The UTMB is more than just a race, it’s an event which creates strong links with ALL the participants.
From the runners, volunteers and communities involved – to the locals, partners and media. Not forgetting the runners’ friends and families, including those who are not present at the event (via LiveTrail and UTMB®Live). The same passion is shared by everybody throughout the year.
Since 2016, the UTMB brand has brought together several events in the world. And from 2022, a whole sport series – the UTMB World Series – will bring together between 35 and 40 events on 6 continents, where the runners' communities are located.
3. You mentioned values. How important are UTMB’s values to your events?
We put a great deal of energy into guaranteeing the quality of our events for everyone involved. We believe there are no limits on quality.
To stay on the right track it’s vital to maintain the human values that bring us together. Equity, respect for the environment, respect for others and oneself, solidarity, fair-play, lucidity: so many different values which are dear to us and which we would like to share.
To do this we created several committees to discuss the problems and propose solutions. These solutions are not only intended for the improvement of the event, but to be shared more widely.

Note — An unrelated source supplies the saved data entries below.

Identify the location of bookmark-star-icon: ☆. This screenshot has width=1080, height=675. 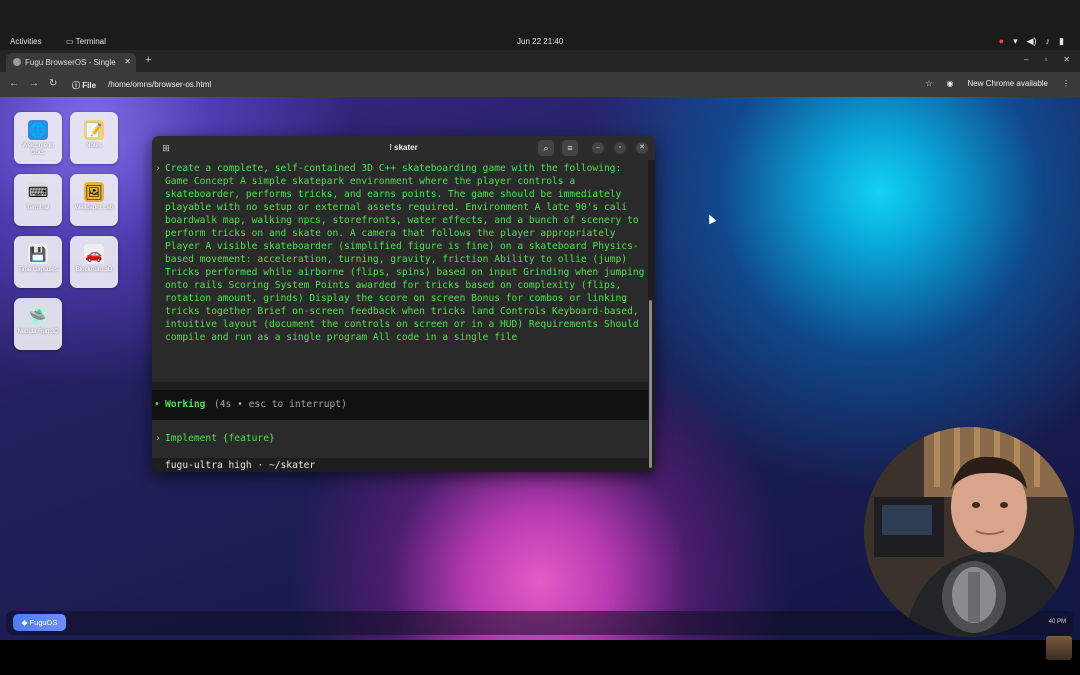
(928, 84).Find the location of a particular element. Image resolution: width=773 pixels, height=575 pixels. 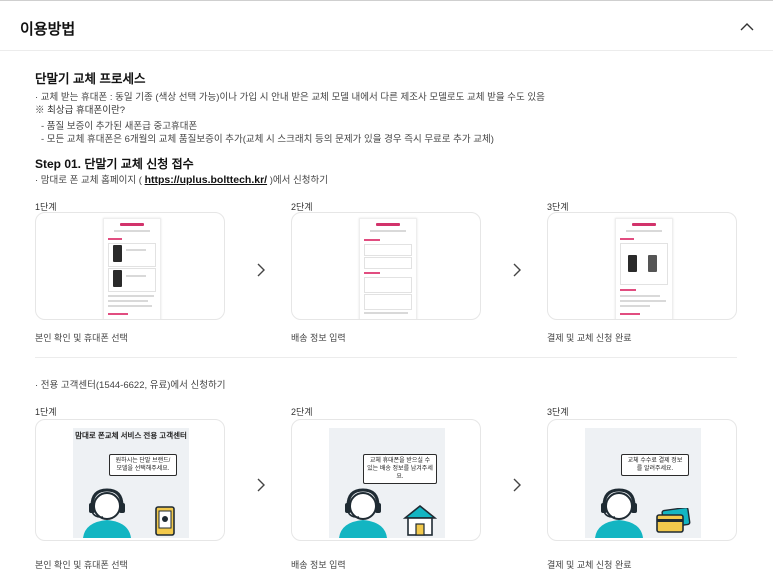

call-stage-1-caption: 본인 확인 및 휴대폰 선택 is located at coordinates (82, 565).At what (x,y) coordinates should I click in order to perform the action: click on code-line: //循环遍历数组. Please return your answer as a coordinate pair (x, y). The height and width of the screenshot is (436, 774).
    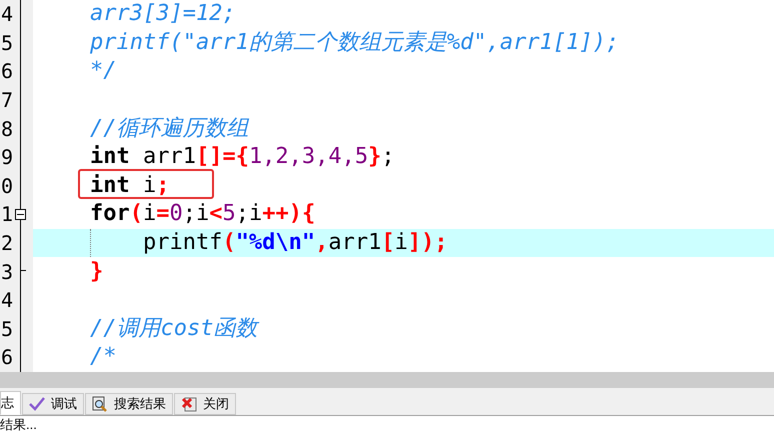
    Looking at the image, I should click on (168, 129).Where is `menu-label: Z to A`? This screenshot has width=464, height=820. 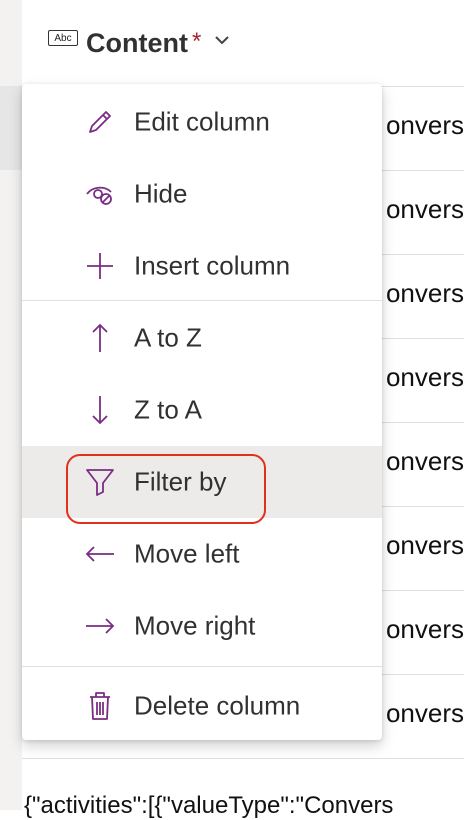 menu-label: Z to A is located at coordinates (168, 410). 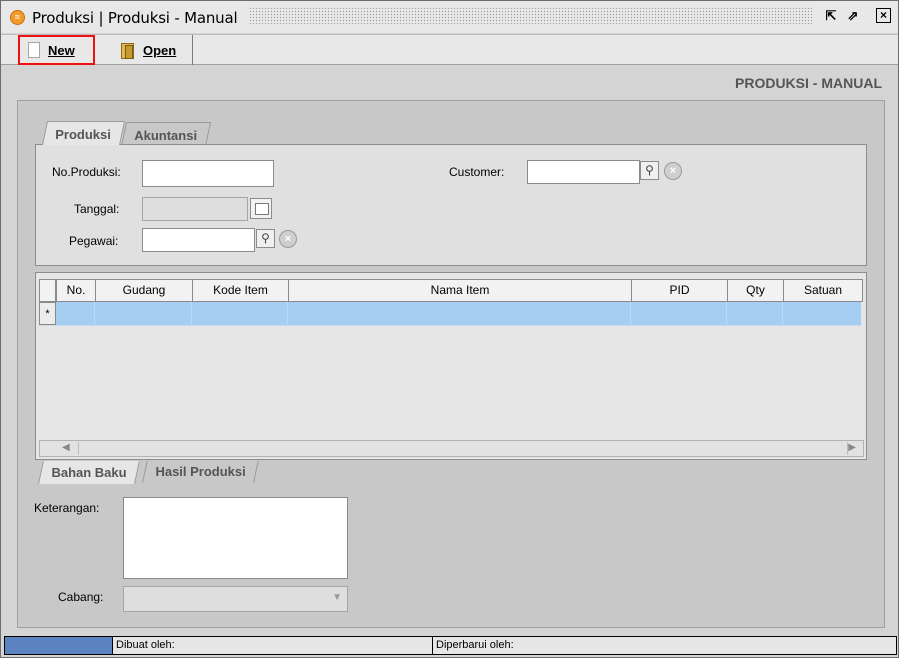 I want to click on maximize-icon: ⇗, so click(x=853, y=16).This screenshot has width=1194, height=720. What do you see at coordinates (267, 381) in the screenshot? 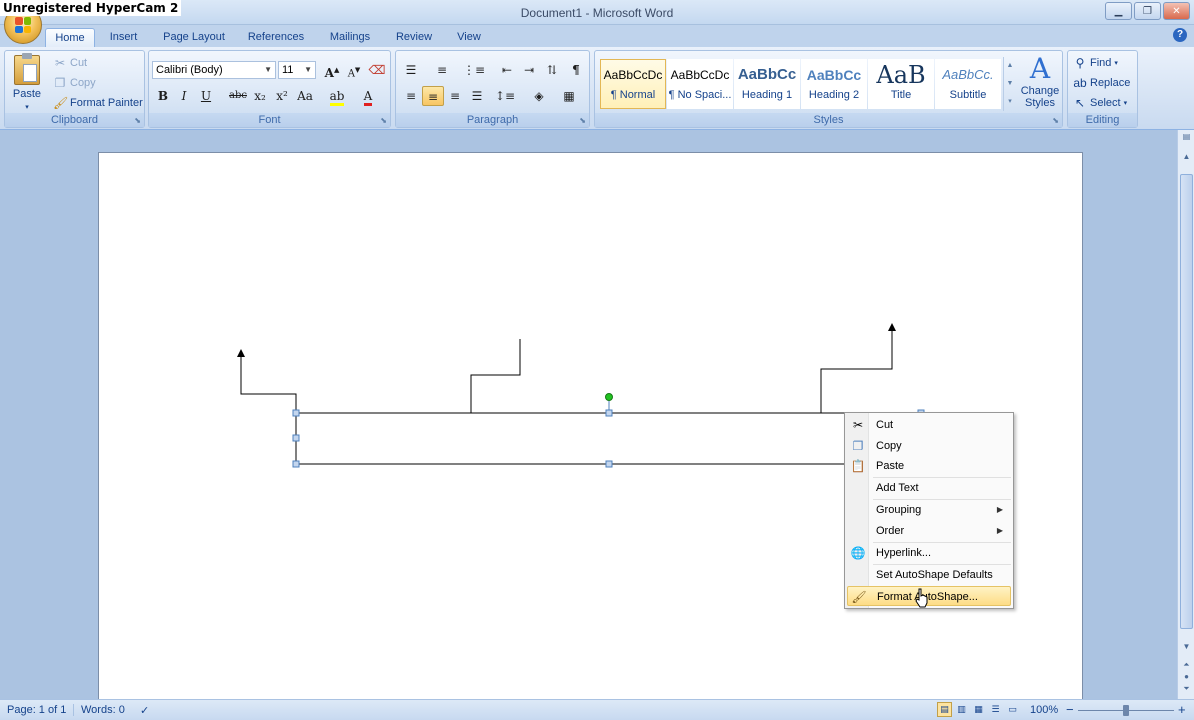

4. How do you aim to improve the world of trail running?
Step by step, the evolution of the events has led us to become more and more professional. Now, the UTMB® Group is a team of 40 full-time employees with expertise in marketing and communications, IT, sales, events and more.
To continue improving the world of trail running, we need more races, so that runners can gain experience closer to home in qualifying races.
We need trail running events all over the world. That way communities of runners can find races with the same quality standards and values as the UTMB Mont-Blanc, but also travel less to travel better with less expense, more time for tourism and fewer carbon emissions.
5. What connection do you see between high performance in sports and in business?
To us, there are a number of parallels.
- You have to set objectives and organise processes and the right teams to reach these objectives, then work by applying the defined procedures and regularly checking that you are progressing towards the objective.
- You have to be ready on D-day.
- You must not give up.
- You must remember to rest before you are overcome by fatigue.
In high-performance sports it's more or less the same plan!
6. You put technology at the service of trail runners. What’s your point of view around the potential of tech to reshape the sport?
If we consider that organising an event means providing services to runners, but also to other communities (volunteers, local residents, territories hosting the events, media, partners), then technology allows us to be more qualitative. We must learn how to adapt to the tools of our time.
Technology also creates new markets for manufacturers who can design and develop new products that facilitate the development of the sport.
7. UTMB is growing as an organisation and using more software in various locations. What have you noticed in terms of managing your software and the business processes as your teams grow globally?
Coming from an IT background, we use a lot of software to manage all aspects of the organisation. For example, Livetrail allows us to manage a large part of the race. It is far more useful than initially meets the eye.
Knowing where the runners are allows us to:
- Improve communication and facilitate the work of the organisers and the media through UTMB LIVE and complete tracking.
- Improve safety and reliability: knowing the runners’ flows and knowing where the sweepers are during the race, as well as before the race, are fundamental decision aids.
- Facilitate forecasting: we can predict where the runners will be 1, 2, or x hours later. This is fundamental if we correlate this data with weather monitoring, supply on aid stations or any other unforeseen element.
This visibility lets us act and really manage the race. It’s an important element of the quality we are constantly striving for across all areas.
8. Ultratrail has boomed over the past few years. Where do you think the sport is headed in the next 10 years?
Ten years ago, we never imagined we would be here, so it's hard to predict where we will be in ten years...trail running is a young sport!
For us, we imagine that the UTMB World Series will have more events – 60? 70? 80? – that will allow more runners to find quality events close to home. And, if they want to travel with their friends or families, they will have more options to discover the world and explore different cultures.
Thanks for your time Catherine and Michel, we're already looking forward to next year's Val D'Aran by UTMB.